■ **Your objective**: Reproduce the lines of the listing exactly, beginning at the top, until the line with "Open the email" has been reproduced too.

■ **Source data**:
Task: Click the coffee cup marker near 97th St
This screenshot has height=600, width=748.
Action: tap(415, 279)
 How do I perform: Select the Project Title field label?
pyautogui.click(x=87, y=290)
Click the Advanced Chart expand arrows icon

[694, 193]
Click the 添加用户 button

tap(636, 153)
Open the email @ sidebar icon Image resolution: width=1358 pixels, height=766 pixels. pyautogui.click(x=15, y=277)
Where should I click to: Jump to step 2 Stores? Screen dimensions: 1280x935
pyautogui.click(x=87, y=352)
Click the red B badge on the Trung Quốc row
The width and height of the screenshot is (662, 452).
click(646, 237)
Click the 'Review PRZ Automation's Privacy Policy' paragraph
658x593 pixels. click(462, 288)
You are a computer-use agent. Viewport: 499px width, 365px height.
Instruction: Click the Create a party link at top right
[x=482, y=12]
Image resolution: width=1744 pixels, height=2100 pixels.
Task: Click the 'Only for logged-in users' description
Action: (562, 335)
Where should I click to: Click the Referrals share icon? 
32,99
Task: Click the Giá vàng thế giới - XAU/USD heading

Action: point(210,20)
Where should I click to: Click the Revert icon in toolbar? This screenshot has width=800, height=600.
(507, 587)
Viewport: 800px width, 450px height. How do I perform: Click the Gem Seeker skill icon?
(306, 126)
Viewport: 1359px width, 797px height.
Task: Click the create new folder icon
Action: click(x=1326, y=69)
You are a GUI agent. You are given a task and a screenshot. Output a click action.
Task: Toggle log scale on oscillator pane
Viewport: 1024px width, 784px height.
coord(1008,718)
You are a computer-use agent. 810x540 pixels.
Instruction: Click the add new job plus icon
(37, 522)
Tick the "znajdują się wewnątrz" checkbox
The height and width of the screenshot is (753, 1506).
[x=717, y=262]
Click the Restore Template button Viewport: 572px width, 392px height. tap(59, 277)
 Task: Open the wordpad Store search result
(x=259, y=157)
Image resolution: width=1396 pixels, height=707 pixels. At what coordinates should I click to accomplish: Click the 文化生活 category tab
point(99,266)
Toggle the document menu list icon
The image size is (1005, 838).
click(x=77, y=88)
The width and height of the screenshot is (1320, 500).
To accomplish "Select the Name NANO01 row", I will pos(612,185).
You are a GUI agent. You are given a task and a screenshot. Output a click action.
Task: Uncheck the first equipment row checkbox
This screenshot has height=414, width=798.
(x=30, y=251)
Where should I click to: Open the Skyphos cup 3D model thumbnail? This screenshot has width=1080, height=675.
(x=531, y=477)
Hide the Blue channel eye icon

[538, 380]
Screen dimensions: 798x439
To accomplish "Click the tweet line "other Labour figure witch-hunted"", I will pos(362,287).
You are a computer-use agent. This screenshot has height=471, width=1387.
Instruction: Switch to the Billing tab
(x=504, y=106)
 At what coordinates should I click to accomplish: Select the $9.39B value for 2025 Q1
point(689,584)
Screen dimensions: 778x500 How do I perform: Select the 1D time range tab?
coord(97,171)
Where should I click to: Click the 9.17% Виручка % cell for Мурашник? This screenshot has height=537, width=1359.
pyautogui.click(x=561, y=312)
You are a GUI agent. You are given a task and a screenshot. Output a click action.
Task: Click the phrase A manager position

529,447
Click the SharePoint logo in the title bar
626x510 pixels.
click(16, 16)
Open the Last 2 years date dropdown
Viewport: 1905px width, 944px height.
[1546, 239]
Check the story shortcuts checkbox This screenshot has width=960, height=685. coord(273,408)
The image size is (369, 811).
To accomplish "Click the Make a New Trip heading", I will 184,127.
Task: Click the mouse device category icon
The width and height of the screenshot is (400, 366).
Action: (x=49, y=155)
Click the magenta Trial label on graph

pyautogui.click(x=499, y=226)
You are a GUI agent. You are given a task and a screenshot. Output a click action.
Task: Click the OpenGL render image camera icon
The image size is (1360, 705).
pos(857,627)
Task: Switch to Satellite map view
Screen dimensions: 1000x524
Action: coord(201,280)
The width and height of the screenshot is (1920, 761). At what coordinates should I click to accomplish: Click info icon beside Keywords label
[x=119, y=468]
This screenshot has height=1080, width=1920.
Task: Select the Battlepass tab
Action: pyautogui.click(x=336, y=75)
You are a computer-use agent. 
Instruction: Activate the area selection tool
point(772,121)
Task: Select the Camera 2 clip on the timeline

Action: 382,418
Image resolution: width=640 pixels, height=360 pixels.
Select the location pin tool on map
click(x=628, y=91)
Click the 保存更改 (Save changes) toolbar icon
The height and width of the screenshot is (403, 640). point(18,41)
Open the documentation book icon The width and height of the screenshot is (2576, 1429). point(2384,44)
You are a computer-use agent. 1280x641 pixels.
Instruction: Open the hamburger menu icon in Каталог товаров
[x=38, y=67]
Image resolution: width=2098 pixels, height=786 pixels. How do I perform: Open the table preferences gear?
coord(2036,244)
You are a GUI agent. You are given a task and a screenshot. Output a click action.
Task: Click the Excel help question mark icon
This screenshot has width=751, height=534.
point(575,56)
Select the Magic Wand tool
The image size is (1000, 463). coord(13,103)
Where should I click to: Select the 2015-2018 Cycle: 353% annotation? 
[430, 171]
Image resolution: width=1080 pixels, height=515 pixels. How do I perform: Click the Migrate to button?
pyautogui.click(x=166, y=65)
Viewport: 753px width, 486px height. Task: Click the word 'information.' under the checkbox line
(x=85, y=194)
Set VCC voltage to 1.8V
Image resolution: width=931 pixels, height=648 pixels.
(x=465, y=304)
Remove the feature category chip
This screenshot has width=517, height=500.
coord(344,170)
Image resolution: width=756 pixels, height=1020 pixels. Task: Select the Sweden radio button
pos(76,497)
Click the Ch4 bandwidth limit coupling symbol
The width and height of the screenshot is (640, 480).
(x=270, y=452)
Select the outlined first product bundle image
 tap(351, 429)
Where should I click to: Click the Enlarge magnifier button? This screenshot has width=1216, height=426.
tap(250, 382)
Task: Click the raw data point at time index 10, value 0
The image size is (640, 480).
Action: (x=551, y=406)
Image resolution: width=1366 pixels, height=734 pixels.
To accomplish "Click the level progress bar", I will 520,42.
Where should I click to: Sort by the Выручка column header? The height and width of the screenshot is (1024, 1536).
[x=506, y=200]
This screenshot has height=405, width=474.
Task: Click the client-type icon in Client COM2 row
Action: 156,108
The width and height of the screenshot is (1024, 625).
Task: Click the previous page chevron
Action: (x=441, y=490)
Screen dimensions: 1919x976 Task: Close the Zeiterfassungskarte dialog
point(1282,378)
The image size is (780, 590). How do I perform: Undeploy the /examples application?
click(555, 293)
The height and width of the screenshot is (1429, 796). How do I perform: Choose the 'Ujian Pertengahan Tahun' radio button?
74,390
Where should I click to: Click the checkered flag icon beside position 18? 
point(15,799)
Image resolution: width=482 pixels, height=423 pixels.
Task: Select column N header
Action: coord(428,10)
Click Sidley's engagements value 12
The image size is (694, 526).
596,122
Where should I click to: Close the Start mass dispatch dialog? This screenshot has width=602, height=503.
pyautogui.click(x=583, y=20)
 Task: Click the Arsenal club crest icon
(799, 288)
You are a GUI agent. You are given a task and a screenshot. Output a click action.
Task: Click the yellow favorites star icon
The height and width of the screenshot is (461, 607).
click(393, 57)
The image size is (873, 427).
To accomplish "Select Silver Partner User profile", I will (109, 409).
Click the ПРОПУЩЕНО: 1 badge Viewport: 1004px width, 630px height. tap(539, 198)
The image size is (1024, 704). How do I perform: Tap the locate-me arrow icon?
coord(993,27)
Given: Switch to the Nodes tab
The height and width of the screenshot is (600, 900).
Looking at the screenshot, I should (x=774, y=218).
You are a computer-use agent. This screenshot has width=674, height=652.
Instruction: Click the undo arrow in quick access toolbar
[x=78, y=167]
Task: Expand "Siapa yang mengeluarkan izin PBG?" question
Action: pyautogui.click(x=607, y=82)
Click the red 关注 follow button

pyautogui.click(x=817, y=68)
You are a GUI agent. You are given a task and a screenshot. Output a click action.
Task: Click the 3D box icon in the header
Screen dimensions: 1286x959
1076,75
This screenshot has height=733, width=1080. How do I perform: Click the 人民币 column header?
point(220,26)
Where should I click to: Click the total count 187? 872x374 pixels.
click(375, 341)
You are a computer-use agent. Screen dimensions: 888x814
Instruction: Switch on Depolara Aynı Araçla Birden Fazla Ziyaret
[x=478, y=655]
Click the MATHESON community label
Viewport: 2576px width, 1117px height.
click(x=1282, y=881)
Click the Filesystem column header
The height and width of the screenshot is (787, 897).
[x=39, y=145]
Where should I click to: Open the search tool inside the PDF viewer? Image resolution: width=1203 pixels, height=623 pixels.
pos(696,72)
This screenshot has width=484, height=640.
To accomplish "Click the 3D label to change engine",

■ **Reply**:
Task: Click the coffee cup marker near 97th St
This screenshot has height=600, width=748.
Action: tap(415, 279)
 How do I perform: Select the Project Title field label?
pyautogui.click(x=87, y=290)
Click the Advanced Chart expand arrows icon

[694, 193]
Click the 添加用户 button

tap(636, 153)
Open the email @ sidebar icon Image resolution: width=1358 pixels, height=766 pixels. pyautogui.click(x=15, y=277)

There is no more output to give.